Hi Jem,
seed(1)=z means "call function z and assign the return value". The principle of uniform access means that Scala doesn't require parentheses on method calls with no arguments. To get around this you use the underscore to indicate you want to rederence the function object itself.
Hope this helps,
-Mario.
- Sent from my Android G1
On Jul 7, 2009 9:31 AM, "Jem" <jem.mawson@...> wrote:
Hi. I'm not clear on why these two scenarios are different. Can someone explain why the foldLeft code works, but the map(i)=z operation fails?
scala> def z(s: String) = s
z: (String)String
scala> val seed = Map.empty[Int, (String)=>String]
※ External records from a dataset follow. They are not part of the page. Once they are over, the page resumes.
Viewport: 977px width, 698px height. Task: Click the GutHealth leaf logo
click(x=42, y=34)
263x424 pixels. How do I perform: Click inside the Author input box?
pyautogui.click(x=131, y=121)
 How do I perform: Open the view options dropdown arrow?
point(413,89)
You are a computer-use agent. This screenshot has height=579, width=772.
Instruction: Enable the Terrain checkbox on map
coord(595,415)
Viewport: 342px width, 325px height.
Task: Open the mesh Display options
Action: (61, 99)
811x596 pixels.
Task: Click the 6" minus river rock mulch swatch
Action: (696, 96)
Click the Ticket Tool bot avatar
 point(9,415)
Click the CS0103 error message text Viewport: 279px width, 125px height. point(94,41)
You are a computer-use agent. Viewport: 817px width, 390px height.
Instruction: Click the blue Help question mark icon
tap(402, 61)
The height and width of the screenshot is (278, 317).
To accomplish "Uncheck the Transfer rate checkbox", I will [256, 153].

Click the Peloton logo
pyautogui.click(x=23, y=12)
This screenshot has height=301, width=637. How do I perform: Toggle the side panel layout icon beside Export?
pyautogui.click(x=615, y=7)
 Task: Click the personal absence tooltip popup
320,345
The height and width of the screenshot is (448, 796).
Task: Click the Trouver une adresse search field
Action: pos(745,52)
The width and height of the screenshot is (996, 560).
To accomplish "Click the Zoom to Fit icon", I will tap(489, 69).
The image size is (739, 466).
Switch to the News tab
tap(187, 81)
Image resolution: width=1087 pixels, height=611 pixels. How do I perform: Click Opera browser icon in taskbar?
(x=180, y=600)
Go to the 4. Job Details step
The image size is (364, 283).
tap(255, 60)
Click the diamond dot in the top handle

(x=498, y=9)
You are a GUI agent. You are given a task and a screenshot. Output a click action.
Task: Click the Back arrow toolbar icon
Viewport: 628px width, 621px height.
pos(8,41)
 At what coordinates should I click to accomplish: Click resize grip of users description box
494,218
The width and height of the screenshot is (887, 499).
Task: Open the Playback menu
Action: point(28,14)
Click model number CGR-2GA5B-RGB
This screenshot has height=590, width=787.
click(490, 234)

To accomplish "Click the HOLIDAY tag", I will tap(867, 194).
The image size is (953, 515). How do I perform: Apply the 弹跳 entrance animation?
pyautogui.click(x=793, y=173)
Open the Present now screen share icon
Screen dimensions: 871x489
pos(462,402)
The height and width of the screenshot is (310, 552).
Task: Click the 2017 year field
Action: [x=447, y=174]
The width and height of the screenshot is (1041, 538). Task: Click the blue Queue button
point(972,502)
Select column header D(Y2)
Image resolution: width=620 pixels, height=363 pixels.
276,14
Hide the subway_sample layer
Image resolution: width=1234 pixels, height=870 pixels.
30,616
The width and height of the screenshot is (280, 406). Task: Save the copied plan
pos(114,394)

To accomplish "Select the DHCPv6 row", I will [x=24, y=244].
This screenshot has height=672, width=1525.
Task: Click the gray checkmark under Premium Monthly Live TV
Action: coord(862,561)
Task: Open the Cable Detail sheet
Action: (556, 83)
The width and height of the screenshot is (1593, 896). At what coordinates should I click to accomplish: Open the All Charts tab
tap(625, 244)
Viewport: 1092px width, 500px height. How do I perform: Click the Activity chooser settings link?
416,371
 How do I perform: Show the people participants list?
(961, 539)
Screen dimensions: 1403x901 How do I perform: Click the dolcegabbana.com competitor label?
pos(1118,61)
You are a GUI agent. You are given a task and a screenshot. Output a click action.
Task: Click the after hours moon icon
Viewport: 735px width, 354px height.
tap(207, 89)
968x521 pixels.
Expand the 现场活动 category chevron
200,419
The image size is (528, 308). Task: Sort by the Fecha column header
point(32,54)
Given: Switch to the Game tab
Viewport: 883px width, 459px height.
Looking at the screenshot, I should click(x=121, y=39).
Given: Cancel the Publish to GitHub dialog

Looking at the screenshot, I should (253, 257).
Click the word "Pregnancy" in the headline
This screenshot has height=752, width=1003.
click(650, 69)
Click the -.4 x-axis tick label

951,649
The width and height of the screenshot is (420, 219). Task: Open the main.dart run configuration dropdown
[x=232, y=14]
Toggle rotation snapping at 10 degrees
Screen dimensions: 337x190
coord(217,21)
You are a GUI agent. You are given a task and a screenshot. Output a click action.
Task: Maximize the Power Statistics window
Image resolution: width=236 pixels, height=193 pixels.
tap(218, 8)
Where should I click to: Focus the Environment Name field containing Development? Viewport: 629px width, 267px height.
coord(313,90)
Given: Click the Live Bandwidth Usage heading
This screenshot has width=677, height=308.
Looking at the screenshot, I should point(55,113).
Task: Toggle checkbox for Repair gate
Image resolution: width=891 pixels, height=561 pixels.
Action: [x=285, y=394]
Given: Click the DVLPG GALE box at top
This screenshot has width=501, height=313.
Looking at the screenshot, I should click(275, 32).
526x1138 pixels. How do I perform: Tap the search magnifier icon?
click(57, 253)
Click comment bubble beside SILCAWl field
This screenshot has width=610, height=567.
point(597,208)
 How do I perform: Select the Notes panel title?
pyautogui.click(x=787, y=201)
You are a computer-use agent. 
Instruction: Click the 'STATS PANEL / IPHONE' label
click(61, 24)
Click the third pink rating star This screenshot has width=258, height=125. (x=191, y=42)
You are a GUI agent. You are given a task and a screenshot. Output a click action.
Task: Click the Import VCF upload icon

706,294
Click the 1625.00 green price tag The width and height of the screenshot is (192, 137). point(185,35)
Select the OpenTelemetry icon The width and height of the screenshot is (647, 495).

seed: scala.collection.immutable.Map[Int,(String) => String] = Map()
scala> List(1,2,3).foldLeft(seed) {(acc, next) => acc(next) = z}
res23: scala.collection.immutable.Map[Int,(String) => String] = Map(1 -> <function>, 2 -> <function>, 3 -> <function>)
scala> seed(1) = z
<console>:7: error: missing arguments for method z in object $iw;
follow this method with `_' if you want to treat it as a partially applied function
seed(1) = z
^
I know z _ will work, as per the message, but I don't understand how the latter operation differs from the foldLeft scenario. In both cases I invoke map(int)=<function>. What is the difference?